First Kaggle Competition
Since my last post, after finishing Andrew Ng’s Machine Learning course (which was incredibly fun, and a great introduction to the topic), I took a break from studying machine learning to look at another topic that has interested me: MIT's online Signals and Systems course. After seeing convolution come up when discussing Laplace transforms in differential equations but not really understanding the operation behind it, I can visualize it with a lot more ease and accuracy. As for the electrical engineeering applications… I'll have to get back to you on that.
Now that I'm back to putzing around with python, I'm finding Kaggle's microcourses are helping me find my footing, especially around scikit-learn. After completing their introduction to ML course (focused on decision trees and random forests), I joined the final course competition focused on predicting the sale price of houses in Ames, Iowa based on 81 features.
This dataset is important to me because I've only dealt with data which are either purely numerical, or purely categorical - this dataset comes in both, and the final predicted sale price needs to incorporate not just numerical features like lot size and year sold, but features like condition of the basement, garage, and type of sale, encoded in categories.

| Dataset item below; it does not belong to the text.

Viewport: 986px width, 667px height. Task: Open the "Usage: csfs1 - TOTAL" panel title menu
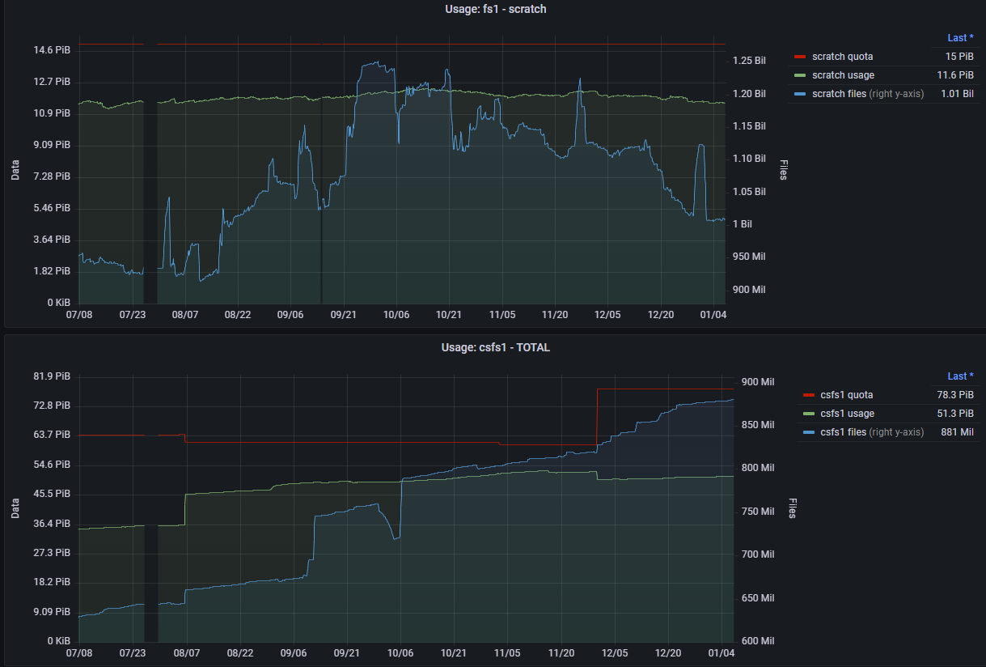(496, 347)
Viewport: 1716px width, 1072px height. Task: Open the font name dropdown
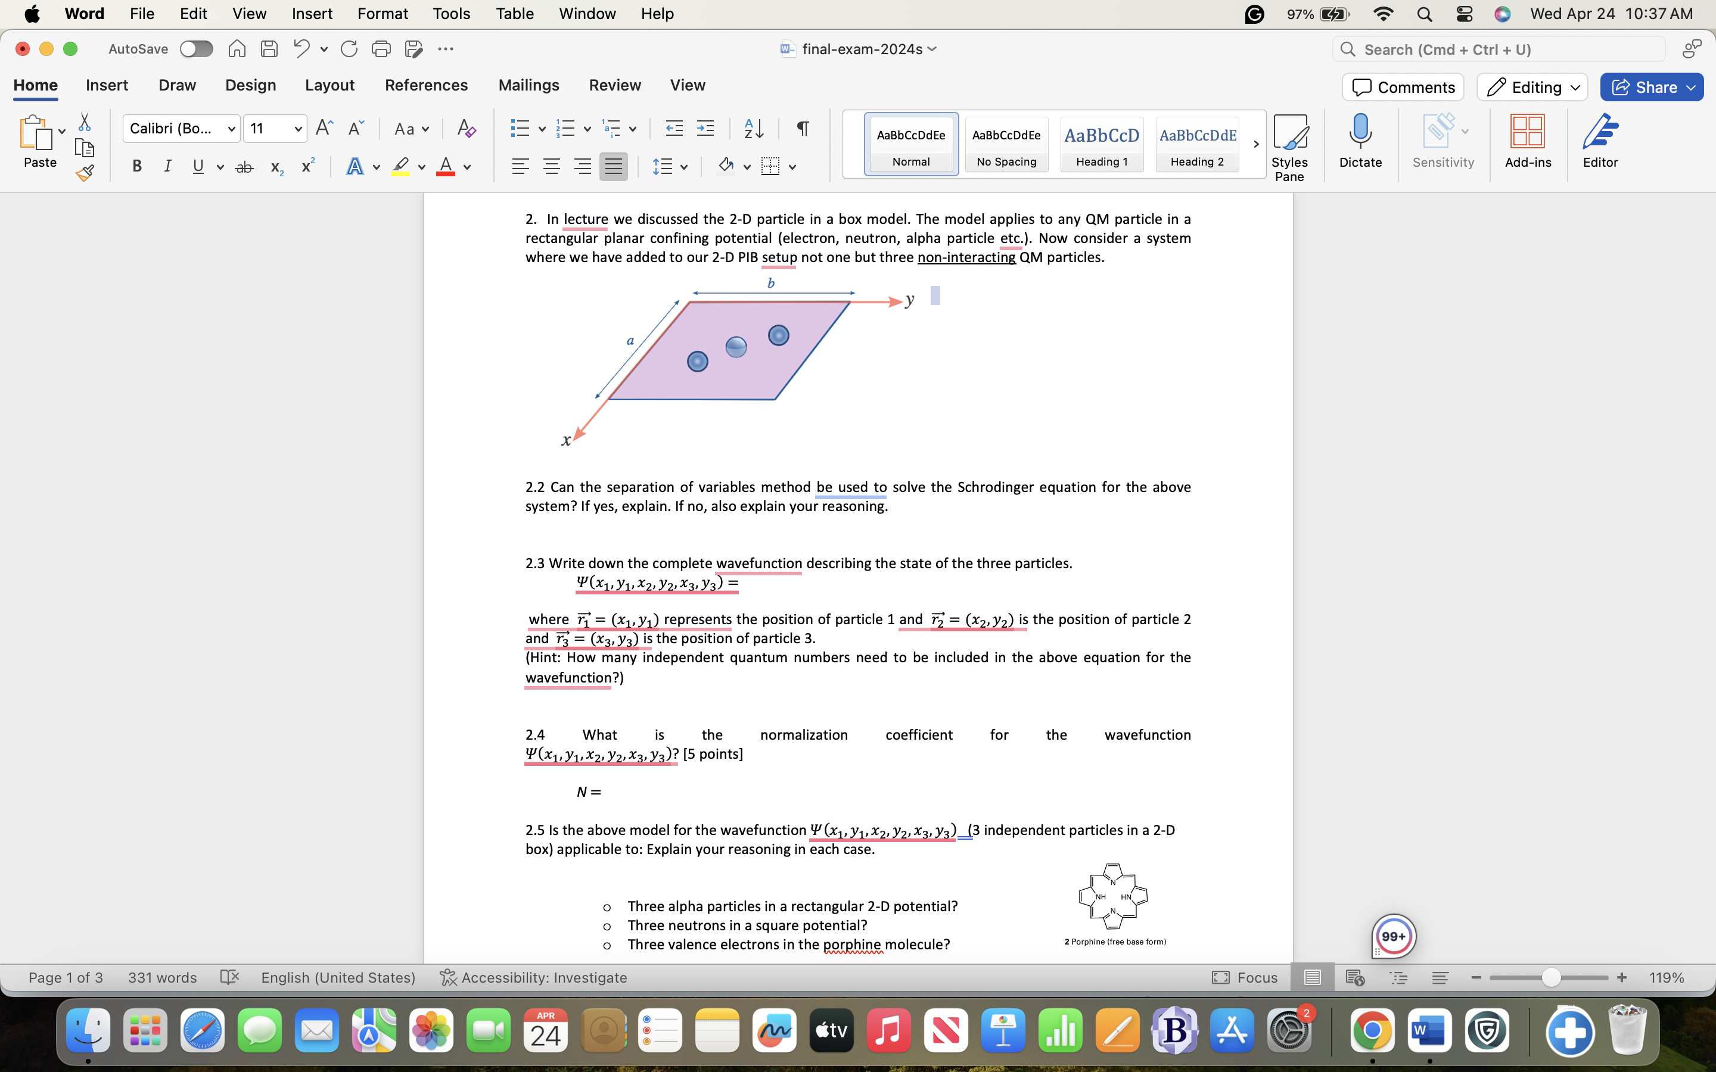tap(231, 129)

So far, my latest lessons with python include:
- learning naming conventions the hard way: dashes-for-directories and underscores_for_files.txt
- referencing absolute vs. local files paths
- using a preloaded script to save time on typing the following:
import pandas as pd
import matplotlib.pyplot as plt
import numpy as np
Now that my environment is set up, expect another post dedicated to my exploration of this dataset - including plots!